Neurosurgery Resident Pontificia Universidad Javeriana Bogotá, CO
Introduction: Minimally invasive techniques allow access through a smaller paramedian incision which allows preservation of the posterior tension band, maintaining the biomechanics and stability of the spine. In this study, we describe our technique and present our 16-year experience of minimally invasive surgical approach for the resection of spinal tumors.
Methods: A retrospective review of all spinal tumor cases who underwent minimally invasive surgical resection using the tubular retractor system at Hospital Universitario San Ignacio in Bogotá, Colombia between January of 2008 and June of 2023 was conducted. All data were obtained from the databases of the Neurosurgery Department and medical records. Approval for the study was obtained from the Institutional Ethics Committee.

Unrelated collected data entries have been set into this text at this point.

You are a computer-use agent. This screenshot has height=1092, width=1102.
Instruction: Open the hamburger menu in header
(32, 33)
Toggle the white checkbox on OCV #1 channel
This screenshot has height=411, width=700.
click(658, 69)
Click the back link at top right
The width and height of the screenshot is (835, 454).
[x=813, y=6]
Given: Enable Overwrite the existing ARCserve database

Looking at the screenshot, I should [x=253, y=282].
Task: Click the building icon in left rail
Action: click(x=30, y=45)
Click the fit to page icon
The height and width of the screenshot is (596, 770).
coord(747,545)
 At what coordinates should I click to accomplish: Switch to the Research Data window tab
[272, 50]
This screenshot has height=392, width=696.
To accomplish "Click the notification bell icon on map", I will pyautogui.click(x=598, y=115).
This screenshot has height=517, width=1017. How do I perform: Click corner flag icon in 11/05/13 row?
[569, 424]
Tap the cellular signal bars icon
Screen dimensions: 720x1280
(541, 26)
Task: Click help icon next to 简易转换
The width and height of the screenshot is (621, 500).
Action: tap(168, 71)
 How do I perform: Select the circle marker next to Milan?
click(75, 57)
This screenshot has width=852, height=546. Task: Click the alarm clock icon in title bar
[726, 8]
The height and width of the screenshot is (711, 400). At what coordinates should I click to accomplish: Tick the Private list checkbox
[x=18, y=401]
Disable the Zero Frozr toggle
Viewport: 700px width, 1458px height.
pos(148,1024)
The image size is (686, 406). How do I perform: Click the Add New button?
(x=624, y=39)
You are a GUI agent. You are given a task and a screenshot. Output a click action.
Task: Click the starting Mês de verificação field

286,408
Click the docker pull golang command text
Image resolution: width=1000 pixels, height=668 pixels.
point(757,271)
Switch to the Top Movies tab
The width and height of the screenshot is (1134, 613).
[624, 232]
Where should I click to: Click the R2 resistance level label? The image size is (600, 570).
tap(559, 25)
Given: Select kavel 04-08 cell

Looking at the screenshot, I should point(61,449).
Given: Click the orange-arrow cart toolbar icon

Results: During the study, 137 patients with intracanal tumors underwent surgical resection, including 56 minimally invasive procedures. The mean age was 53.7 ± 15.2 years (range: 8-78), with 42 females (30.7%) and 35 patients (25.6%) over 55 years old. Chief complaints included sensory deficits (53.6%), motor weakness (51.8%), and back pain (50%). Tumors were primarily located in the thoracic spine (51.8%, 29 cases), followed by cervical (19.6%, 11 cases) and lumbosacral (16.1%, 9 cases). The most common tumors were meningiomas (48.2%) and schwannomas (33.9%). Gross-total resection was achieved in 87.5% of cases. Mean operative time was 143.5 minutes, with blood loss averaging 220 ml. Cervical tumors had a higher risk of incomplete resection (p = 0.012), while fibrin glue use showed no significant association with CSF leaks (p = 0.125). Mean hospital stay was 3 days, with CSF leaks and new neurological deficits occurring in 4 patients (7.1%).
Conclusion : Minimally invasive surgical approach allows an adequate exposure for total resection with a lower incidence of complications, in a shorter surgical time and without causing greater repercussions on spinal stability compared to the conventional open approach.